Stored data:
•••••

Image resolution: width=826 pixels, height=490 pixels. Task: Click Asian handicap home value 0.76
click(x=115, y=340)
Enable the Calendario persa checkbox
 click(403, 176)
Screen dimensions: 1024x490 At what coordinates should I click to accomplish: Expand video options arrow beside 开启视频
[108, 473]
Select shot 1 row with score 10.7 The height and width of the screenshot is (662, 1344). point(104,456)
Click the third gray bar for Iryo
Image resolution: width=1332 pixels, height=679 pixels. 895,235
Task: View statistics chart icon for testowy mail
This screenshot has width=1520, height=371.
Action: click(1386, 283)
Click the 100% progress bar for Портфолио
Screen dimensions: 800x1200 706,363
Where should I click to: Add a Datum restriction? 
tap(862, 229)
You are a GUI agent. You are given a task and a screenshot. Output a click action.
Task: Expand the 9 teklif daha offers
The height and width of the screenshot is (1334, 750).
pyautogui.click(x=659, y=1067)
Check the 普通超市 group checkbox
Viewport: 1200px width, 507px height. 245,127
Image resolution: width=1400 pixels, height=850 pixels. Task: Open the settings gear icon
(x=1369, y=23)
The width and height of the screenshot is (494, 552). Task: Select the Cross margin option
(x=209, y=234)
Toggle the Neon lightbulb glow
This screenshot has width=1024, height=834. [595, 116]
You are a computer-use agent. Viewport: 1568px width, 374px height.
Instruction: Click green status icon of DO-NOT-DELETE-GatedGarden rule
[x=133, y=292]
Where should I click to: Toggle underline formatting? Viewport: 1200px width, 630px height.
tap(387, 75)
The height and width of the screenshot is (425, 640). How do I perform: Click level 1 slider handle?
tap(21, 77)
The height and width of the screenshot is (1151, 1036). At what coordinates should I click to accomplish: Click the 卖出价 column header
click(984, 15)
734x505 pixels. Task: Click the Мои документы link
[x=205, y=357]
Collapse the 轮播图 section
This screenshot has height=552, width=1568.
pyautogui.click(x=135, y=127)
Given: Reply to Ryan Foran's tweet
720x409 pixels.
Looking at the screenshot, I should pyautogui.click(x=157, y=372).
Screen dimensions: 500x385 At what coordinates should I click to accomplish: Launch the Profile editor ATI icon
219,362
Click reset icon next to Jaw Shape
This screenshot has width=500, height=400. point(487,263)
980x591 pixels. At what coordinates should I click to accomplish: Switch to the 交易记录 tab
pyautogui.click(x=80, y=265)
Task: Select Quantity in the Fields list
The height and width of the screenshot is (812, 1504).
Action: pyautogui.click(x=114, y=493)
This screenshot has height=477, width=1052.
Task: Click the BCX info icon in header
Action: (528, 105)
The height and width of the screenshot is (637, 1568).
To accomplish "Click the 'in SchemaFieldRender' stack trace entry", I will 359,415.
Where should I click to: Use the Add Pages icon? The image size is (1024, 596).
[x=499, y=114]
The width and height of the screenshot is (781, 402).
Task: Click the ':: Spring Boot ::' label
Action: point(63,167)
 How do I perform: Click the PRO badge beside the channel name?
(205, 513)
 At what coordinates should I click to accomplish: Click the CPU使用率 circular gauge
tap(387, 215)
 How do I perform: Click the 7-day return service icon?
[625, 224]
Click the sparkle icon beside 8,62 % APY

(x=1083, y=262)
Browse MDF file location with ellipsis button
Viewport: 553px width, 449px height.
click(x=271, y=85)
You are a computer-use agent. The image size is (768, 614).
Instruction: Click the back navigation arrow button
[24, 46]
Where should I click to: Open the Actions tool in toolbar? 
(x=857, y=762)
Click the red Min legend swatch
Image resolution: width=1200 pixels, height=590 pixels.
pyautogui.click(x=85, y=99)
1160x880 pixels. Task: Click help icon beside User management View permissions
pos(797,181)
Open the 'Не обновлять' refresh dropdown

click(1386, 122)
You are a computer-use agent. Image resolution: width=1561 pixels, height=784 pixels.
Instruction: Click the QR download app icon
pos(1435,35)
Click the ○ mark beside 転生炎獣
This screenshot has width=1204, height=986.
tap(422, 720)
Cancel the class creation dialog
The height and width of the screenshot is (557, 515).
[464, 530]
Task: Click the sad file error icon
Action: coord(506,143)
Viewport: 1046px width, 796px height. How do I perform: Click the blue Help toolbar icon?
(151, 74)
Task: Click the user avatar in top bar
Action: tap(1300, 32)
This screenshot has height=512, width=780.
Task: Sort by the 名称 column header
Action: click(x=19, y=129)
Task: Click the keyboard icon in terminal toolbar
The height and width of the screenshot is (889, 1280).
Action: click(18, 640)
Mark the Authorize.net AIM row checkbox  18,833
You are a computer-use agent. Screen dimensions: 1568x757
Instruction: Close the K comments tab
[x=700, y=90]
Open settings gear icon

•••••

Try it:
Of the lines above, retype only those from the line containing "Cancel the class creation dialog" through the line containing "Mark the Authorize.net", including both, exactly.

Solution below:
Cancel the class creation dialog
The height and width of the screenshot is (557, 515).
[464, 530]
Task: Click the sad file error icon
Action: coord(506,143)
Viewport: 1046px width, 796px height. How do I perform: Click the blue Help toolbar icon?
(151, 74)
Task: Click the user avatar in top bar
Action: tap(1300, 32)
This screenshot has height=512, width=780.
Task: Sort by the 名称 column header
Action: click(x=19, y=129)
Task: Click the keyboard icon in terminal toolbar
The height and width of the screenshot is (889, 1280).
Action: click(18, 640)
Mark the Authorize.net AIM row checkbox  18,833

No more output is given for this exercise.